━━━━━ SUPPLIED ENTRIES ━━━━━

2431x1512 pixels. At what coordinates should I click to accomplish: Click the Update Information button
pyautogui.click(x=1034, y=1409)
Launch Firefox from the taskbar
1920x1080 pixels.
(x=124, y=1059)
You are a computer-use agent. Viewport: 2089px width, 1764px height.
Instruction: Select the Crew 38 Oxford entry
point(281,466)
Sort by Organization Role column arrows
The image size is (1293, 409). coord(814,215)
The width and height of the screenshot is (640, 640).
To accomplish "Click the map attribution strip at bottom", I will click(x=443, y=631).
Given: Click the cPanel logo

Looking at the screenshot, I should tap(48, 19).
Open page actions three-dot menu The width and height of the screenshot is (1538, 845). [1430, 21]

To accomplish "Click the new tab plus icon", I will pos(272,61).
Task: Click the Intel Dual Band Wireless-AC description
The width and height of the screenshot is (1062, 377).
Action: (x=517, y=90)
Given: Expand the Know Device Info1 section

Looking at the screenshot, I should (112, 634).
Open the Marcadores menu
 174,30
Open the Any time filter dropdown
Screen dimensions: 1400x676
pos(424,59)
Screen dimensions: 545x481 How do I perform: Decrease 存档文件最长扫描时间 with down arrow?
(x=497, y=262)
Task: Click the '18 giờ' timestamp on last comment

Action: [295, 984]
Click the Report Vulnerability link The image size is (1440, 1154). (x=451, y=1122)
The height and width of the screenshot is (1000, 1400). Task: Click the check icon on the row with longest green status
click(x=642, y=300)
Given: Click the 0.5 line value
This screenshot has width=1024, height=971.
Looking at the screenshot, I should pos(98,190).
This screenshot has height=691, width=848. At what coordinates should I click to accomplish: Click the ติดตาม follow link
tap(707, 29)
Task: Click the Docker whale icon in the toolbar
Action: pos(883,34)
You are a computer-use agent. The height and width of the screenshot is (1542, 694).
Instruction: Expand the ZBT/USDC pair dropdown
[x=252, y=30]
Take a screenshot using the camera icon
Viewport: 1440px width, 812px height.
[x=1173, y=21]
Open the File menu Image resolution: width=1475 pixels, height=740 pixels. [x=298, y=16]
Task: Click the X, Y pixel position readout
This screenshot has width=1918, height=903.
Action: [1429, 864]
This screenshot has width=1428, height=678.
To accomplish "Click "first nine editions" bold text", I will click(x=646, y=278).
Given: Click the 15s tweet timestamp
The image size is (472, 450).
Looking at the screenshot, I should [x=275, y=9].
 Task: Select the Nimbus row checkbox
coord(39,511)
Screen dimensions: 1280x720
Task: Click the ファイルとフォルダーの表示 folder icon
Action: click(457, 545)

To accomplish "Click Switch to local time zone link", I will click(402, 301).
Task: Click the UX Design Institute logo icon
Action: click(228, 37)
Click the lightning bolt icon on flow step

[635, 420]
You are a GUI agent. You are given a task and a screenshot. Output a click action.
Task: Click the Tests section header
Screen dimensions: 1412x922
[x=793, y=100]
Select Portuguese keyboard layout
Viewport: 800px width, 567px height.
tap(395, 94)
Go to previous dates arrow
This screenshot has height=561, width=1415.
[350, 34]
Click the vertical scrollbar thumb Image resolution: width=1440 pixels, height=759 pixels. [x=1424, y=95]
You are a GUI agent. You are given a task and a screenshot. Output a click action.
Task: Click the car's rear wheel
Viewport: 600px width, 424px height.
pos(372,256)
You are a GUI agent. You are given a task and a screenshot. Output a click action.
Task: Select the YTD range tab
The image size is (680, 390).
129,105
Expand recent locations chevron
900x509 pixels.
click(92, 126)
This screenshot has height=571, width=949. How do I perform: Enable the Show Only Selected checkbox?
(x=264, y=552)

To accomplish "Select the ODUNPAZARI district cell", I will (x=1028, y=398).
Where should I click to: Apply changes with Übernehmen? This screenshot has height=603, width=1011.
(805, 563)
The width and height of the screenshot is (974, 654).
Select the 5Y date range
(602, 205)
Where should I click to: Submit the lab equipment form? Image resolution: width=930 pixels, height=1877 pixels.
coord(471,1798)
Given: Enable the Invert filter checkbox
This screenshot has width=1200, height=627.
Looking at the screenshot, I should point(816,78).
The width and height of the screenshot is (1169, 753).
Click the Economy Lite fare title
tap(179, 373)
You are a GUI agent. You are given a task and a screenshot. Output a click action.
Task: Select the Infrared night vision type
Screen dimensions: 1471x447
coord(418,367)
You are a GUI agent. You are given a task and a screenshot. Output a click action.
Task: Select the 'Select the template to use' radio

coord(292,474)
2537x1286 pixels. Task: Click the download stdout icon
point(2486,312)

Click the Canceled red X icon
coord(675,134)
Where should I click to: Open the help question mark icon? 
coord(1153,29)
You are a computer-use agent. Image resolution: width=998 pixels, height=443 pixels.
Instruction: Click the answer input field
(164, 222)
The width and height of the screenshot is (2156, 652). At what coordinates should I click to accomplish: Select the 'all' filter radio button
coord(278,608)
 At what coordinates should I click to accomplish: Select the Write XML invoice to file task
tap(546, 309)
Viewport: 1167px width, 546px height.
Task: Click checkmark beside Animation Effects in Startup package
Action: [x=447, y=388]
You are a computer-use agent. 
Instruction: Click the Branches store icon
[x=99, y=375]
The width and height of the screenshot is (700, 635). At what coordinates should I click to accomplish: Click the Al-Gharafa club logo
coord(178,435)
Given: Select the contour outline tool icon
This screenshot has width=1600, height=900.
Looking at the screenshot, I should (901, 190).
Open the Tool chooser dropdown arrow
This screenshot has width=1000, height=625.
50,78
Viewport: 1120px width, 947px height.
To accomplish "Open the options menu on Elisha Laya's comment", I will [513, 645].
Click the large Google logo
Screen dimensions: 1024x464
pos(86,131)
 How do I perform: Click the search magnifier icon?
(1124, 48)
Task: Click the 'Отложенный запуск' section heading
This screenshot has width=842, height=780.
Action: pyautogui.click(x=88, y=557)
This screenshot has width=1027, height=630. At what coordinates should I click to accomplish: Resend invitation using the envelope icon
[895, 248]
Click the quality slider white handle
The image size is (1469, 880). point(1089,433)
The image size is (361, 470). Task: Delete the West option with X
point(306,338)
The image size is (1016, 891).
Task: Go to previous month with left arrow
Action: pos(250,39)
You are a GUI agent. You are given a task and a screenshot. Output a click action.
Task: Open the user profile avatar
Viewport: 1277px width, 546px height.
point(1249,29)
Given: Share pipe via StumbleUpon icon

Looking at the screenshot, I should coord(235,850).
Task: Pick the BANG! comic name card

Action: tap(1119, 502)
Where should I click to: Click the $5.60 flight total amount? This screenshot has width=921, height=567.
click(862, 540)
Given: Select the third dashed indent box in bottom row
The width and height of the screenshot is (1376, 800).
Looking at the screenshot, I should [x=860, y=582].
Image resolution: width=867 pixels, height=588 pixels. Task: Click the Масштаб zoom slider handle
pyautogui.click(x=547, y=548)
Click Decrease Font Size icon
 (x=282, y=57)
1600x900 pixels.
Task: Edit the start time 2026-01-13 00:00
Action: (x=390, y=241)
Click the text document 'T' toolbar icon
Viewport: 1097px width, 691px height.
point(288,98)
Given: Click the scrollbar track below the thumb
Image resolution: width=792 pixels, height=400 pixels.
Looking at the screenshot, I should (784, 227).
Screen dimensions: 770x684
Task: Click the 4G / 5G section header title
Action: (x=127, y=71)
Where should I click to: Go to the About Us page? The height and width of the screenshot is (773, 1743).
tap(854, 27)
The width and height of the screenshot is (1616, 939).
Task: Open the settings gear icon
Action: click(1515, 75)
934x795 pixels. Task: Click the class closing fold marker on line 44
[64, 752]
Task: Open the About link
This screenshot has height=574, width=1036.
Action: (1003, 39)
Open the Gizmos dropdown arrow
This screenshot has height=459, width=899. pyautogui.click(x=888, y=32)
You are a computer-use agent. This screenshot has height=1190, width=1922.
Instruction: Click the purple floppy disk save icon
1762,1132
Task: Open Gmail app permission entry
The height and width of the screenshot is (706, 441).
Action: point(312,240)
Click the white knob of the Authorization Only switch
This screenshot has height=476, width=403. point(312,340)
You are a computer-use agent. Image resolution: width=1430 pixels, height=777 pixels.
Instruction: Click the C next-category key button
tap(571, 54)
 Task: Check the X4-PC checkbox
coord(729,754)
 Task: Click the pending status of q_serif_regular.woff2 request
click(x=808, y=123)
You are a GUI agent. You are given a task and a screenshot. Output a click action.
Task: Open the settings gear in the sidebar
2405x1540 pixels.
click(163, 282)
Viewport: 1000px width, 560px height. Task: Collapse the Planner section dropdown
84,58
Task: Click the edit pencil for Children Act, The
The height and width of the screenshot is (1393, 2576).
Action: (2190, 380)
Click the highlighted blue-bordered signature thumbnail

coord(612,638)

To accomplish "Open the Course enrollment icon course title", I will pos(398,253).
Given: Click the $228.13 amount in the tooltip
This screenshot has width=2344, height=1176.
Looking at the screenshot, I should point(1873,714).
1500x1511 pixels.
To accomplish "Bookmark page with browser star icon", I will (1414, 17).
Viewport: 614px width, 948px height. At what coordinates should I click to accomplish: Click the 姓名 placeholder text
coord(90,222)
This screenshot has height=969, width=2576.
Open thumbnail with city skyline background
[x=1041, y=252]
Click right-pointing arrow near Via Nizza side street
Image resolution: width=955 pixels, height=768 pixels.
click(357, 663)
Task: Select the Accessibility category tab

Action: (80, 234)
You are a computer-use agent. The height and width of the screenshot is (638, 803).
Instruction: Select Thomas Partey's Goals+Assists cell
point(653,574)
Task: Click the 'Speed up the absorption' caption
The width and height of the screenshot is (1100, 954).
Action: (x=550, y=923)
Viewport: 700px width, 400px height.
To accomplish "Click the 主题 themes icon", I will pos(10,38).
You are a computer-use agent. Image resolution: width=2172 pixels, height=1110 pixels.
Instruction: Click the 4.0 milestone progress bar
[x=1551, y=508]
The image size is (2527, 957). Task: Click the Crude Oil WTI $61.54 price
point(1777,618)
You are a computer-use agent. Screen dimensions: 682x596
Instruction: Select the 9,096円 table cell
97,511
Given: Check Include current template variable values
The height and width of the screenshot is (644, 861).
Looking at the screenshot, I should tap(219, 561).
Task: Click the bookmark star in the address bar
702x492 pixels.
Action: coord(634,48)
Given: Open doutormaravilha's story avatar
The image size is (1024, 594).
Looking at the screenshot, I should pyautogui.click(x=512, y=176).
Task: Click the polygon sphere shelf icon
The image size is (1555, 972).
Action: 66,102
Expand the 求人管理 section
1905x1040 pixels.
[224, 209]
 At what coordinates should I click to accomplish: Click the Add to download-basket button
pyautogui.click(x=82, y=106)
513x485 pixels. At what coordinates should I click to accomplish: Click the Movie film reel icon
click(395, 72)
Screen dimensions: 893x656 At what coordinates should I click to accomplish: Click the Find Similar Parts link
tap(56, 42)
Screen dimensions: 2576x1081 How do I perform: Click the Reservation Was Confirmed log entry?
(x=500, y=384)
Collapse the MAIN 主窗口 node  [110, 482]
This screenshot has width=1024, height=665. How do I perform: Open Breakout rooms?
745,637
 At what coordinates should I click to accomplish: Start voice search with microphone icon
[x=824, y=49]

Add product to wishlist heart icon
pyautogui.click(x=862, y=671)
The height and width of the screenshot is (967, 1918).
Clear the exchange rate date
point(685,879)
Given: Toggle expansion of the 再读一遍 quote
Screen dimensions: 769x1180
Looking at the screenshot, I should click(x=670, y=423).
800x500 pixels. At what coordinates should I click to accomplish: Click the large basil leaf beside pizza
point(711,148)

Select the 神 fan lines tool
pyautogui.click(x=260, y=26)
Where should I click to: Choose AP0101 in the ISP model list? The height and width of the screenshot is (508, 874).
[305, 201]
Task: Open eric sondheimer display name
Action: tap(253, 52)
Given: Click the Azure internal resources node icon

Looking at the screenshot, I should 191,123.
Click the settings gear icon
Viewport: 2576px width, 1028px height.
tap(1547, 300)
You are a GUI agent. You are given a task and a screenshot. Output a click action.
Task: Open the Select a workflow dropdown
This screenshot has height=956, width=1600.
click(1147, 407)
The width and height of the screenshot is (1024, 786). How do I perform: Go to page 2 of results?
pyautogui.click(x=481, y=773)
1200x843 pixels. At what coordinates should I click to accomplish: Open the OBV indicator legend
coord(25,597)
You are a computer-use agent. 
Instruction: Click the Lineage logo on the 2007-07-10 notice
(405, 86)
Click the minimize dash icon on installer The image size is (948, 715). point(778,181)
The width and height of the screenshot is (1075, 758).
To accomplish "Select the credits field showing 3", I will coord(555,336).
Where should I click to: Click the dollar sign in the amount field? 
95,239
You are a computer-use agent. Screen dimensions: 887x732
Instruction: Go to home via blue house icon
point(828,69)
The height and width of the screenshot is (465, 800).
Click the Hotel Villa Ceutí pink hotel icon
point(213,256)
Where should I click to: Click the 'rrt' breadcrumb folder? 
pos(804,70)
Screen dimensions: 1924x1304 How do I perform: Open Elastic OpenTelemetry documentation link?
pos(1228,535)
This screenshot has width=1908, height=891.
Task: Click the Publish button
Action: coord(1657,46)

━━━━━

WRITTEN TASK: Transcribe the stretch of the listing from its start through the line that contains "(x=497, y=262)", both ends included.

EXERCISE SOLUTION:
2431x1512 pixels. At what coordinates should I click to accomplish: Click the Update Information button
pyautogui.click(x=1034, y=1409)
Launch Firefox from the taskbar
1920x1080 pixels.
(x=124, y=1059)
You are a computer-use agent. Viewport: 2089px width, 1764px height.
Instruction: Select the Crew 38 Oxford entry
point(281,466)
Sort by Organization Role column arrows
The image size is (1293, 409). coord(814,215)
The width and height of the screenshot is (640, 640).
To accomplish "Click the map attribution strip at bottom", I will click(x=443, y=631).
Given: Click the cPanel logo

Looking at the screenshot, I should tap(48, 19).
Open page actions three-dot menu The width and height of the screenshot is (1538, 845). [1430, 21]

To accomplish "Click the new tab plus icon", I will pos(272,61).
Task: Click the Intel Dual Band Wireless-AC description
The width and height of the screenshot is (1062, 377).
Action: (x=517, y=90)
Given: Expand the Know Device Info1 section

Looking at the screenshot, I should (112, 634).
Open the Marcadores menu
 174,30
Open the Any time filter dropdown
Screen dimensions: 1400x676
pos(424,59)
Screen dimensions: 545x481 How do I perform: Decrease 存档文件最长扫描时间 with down arrow?
(x=497, y=262)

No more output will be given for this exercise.